TASK DATA:
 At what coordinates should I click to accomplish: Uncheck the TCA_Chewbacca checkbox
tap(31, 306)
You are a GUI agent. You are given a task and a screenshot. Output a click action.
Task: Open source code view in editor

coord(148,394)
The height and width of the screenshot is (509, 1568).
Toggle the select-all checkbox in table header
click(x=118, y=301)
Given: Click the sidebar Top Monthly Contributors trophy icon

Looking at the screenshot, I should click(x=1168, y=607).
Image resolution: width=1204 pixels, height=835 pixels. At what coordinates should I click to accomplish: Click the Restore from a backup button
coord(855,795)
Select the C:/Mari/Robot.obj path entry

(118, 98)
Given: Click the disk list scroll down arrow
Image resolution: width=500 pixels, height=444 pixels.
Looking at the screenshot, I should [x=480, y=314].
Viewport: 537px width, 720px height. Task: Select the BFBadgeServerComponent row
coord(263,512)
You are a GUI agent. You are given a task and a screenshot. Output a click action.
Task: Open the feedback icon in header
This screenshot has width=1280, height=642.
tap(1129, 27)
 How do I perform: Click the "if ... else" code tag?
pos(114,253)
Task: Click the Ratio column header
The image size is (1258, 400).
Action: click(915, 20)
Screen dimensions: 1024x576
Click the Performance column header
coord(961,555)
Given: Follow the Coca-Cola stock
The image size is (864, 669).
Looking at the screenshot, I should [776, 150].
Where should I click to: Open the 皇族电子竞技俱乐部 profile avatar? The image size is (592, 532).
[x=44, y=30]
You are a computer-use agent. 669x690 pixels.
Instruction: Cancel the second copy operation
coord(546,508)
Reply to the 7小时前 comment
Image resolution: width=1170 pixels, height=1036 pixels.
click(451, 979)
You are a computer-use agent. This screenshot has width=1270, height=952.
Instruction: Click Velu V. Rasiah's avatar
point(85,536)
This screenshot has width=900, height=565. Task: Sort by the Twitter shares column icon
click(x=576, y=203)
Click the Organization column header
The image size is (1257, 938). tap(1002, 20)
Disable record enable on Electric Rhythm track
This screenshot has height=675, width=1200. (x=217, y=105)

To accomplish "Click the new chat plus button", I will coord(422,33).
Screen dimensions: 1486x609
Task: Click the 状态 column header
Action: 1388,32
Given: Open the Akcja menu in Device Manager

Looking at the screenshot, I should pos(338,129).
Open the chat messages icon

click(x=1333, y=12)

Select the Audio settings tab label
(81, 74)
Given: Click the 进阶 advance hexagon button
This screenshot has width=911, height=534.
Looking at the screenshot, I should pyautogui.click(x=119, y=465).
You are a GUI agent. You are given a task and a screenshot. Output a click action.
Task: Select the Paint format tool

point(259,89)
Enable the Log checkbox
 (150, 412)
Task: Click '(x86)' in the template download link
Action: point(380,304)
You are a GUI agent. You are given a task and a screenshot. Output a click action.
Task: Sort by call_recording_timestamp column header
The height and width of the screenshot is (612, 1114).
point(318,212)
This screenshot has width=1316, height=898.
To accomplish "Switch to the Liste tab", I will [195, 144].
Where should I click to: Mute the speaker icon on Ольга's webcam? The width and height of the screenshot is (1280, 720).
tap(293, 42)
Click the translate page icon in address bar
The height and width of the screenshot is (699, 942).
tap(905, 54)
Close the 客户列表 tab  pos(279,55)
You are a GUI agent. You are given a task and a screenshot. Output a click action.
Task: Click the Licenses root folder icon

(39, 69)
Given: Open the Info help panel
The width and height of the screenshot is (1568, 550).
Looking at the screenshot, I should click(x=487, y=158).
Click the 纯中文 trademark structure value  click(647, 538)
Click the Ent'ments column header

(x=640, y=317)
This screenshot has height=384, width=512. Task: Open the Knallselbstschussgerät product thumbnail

ABOUT THIS TASK: Please retype the data, matching it exactly.

RESULT:
 At what coordinates should I click to accomplish: Uncheck the TCA_Chewbacca checkbox
tap(31, 306)
You are a GUI agent. You are given a task and a screenshot. Output a click action.
Task: Open source code view in editor

coord(148,394)
The height and width of the screenshot is (509, 1568).
Toggle the select-all checkbox in table header
click(x=118, y=301)
Given: Click the sidebar Top Monthly Contributors trophy icon

Looking at the screenshot, I should click(x=1168, y=607).
Image resolution: width=1204 pixels, height=835 pixels. At what coordinates should I click to accomplish: Click the Restore from a backup button
coord(855,795)
Select the C:/Mari/Robot.obj path entry

(118, 98)
Given: Click the disk list scroll down arrow
Image resolution: width=500 pixels, height=444 pixels.
Looking at the screenshot, I should [x=480, y=314].
Viewport: 537px width, 720px height. Task: Select the BFBadgeServerComponent row
coord(263,512)
You are a GUI agent. You are given a task and a screenshot. Output a click action.
Task: Open the feedback icon in header
This screenshot has width=1280, height=642.
tap(1129, 27)
 How do I perform: Click the "if ... else" code tag?
pos(114,253)
Task: Click the Ratio column header
The image size is (1258, 400).
Action: click(915, 20)
Screen dimensions: 1024x576
Click the Performance column header
coord(961,555)
Given: Follow the Coca-Cola stock
The image size is (864, 669).
Looking at the screenshot, I should [776, 150].
Where should I click to: Open the 皇族电子竞技俱乐部 profile avatar? The image size is (592, 532).
[x=44, y=30]
You are a computer-use agent. 669x690 pixels.
Instruction: Cancel the second copy operation
coord(546,508)
Reply to the 7小时前 comment
Image resolution: width=1170 pixels, height=1036 pixels.
click(451, 979)
You are a computer-use agent. This screenshot has width=1270, height=952.
Instruction: Click Velu V. Rasiah's avatar
point(85,536)
This screenshot has width=900, height=565. Task: Sort by the Twitter shares column icon
click(x=576, y=203)
Click the Organization column header
The image size is (1257, 938). tap(1002, 20)
Disable record enable on Electric Rhythm track
This screenshot has height=675, width=1200. (x=217, y=105)

To accomplish "Click the new chat plus button", I will coord(422,33).
Screen dimensions: 1486x609
Task: Click the 状态 column header
Action: 1388,32
Given: Open the Akcja menu in Device Manager

Looking at the screenshot, I should pos(338,129).
Open the chat messages icon

click(x=1333, y=12)

Select the Audio settings tab label
(81, 74)
Given: Click the 进阶 advance hexagon button
This screenshot has width=911, height=534.
Looking at the screenshot, I should pyautogui.click(x=119, y=465).
You are a GUI agent. You are given a task and a screenshot. Output a click action.
Task: Select the Paint format tool

point(259,89)
Enable the Log checkbox
 (150, 412)
Task: Click '(x86)' in the template download link
Action: point(380,304)
You are a GUI agent. You are given a task and a screenshot. Output a click action.
Task: Sort by call_recording_timestamp column header
The height and width of the screenshot is (612, 1114).
point(318,212)
This screenshot has width=1316, height=898.
To accomplish "Switch to the Liste tab", I will [195, 144].
Where should I click to: Mute the speaker icon on Ольга's webcam? The width and height of the screenshot is (1280, 720).
tap(293, 42)
Click the translate page icon in address bar
The height and width of the screenshot is (699, 942).
tap(905, 54)
Close the 客户列表 tab  pos(279,55)
You are a GUI agent. You are given a task and a screenshot. Output a click action.
Task: Click the Licenses root folder icon

(39, 69)
Given: Open the Info help panel
The width and height of the screenshot is (1568, 550).
Looking at the screenshot, I should click(x=487, y=158).
Click the 纯中文 trademark structure value  click(647, 538)
Click the Ent'ments column header

(x=640, y=317)
This screenshot has height=384, width=512. Task: Open the Knallselbstschussgerät product thumbnail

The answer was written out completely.